(TEXT PASSAGE Opens)

Is irreducible complexity an unscientific proposition (an unfalsifiable hypothesis), as many of its critics charge? And if it is a falsifiable hypothesis, where does it stand? The answers to those questions shift so rapidly that the best I can do here is quote from the Wikipedia article:

Some critics [of irreducible complexity], such as Jerry Coyne (professor of evolutionary biology at the University of Chicago) and Eugenie Scott (a physical anthropologist and executive director of the National Center for Science Education) have argued that the concept of irreducible complexity, and more generally, the theory of Intelligent Design is not falsifiable, and therefore, not scientific.

[Michael] Behe [a leading proponent of ID] argues that the theory that irreducibly complex systems could not have been evolved can be falsified by an experiment where such systems are evolved. For example, he posits taking bacteria with no flagella and imposing a selective pressure for mobility. If, after a few thousand generations, the bacteria evolved the bacterial flagellum, then Behe believes that this would refute his theory.

Other critics take a different approach, pointing to experimental evidence that they believe falsifies the argument for Intelligent Design from irreducible complexity. For example, Kenneth Miller cites the lab work of Barry Hall on E. coli, which he asserts is evidence that “Behe is wrong.”

(TEXT PASSAGE Closes)

- [TASK TO CARRY OUT]:
Using the passage on irreducible complexity, decide whether each statement agrees with it. Answer yes or no for each, and quote the words from the passage that settle it.
(a) Jerry Coyne teaches evolutionary biology at the University of Chicago.
(b) Behe holds that bacteria evolving a flagellum would support his theory.
(c) Kenneth Miller points to Barry Hall's lab work on yeast.
You will not need the lines that come after this text.

(RECORDS PROVIDED Opens)

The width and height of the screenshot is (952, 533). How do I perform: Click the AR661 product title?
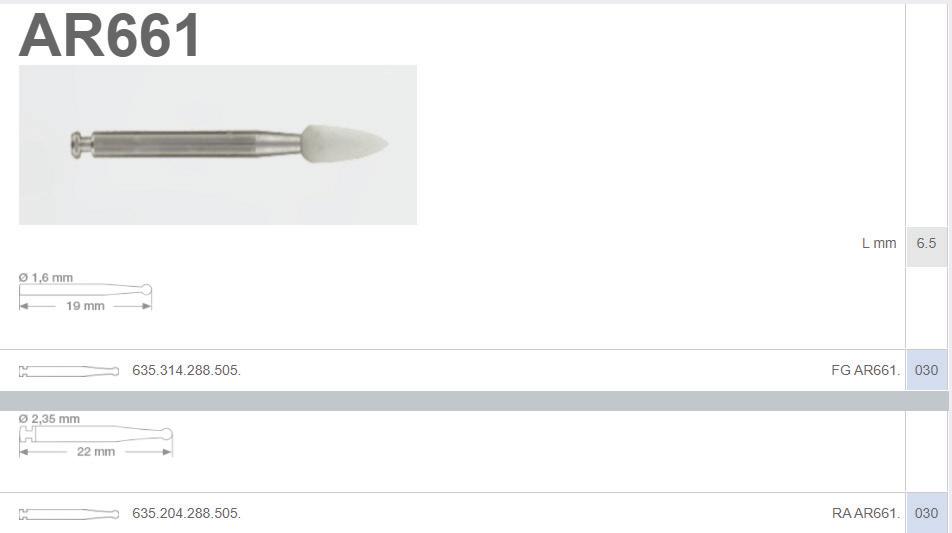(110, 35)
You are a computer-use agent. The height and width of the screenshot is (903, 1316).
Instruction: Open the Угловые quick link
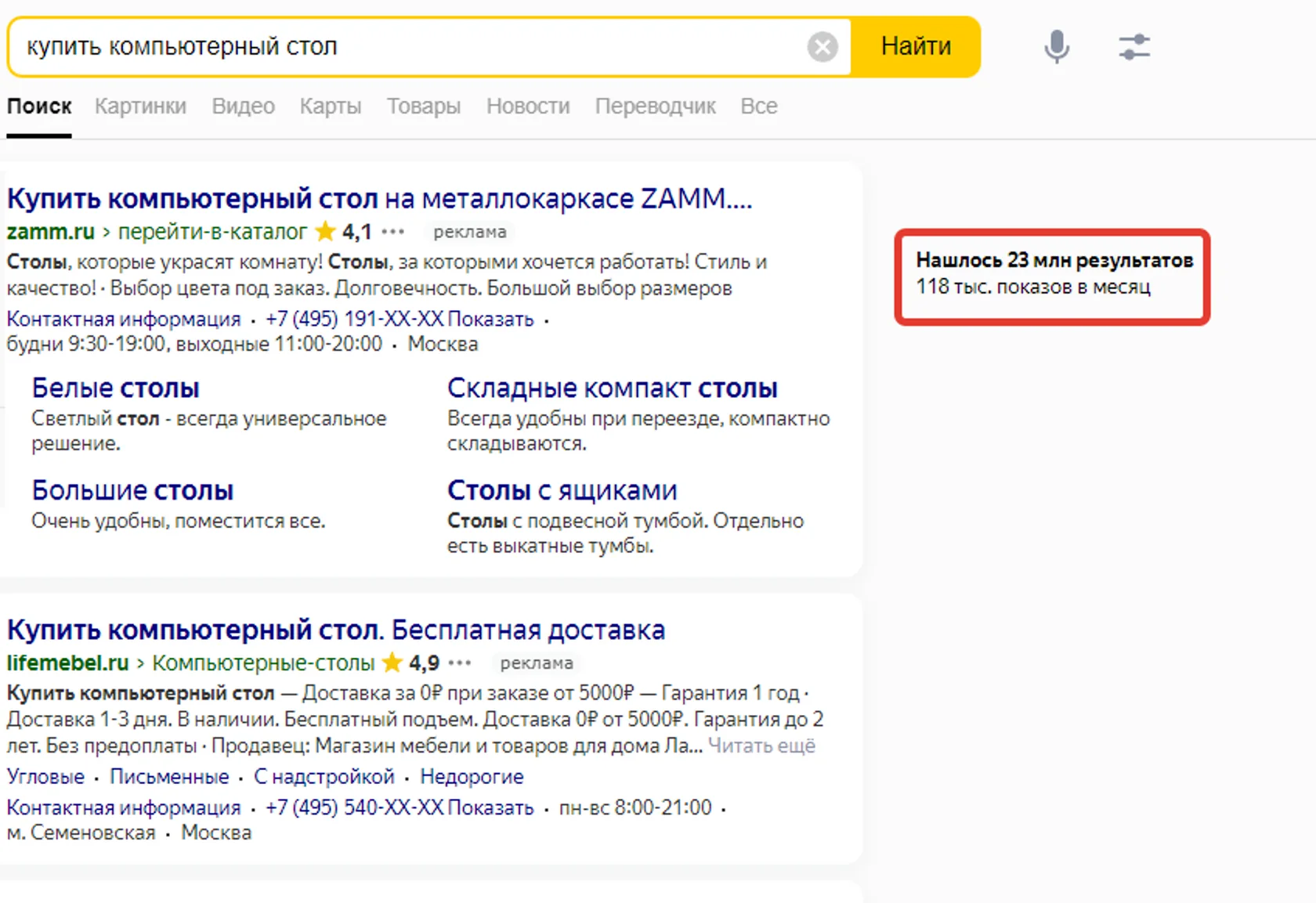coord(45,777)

(RECORDS PROVIDED Closes)

- [ANSWER SECTION]:
(a) Yes: "Jerry Coyne (professor of evolutionary biology at the University of Chicago)"
(b) No: "then Behe believes that this would refute his theory"
(c) No: "the lab work of Barry Hall on E. coli"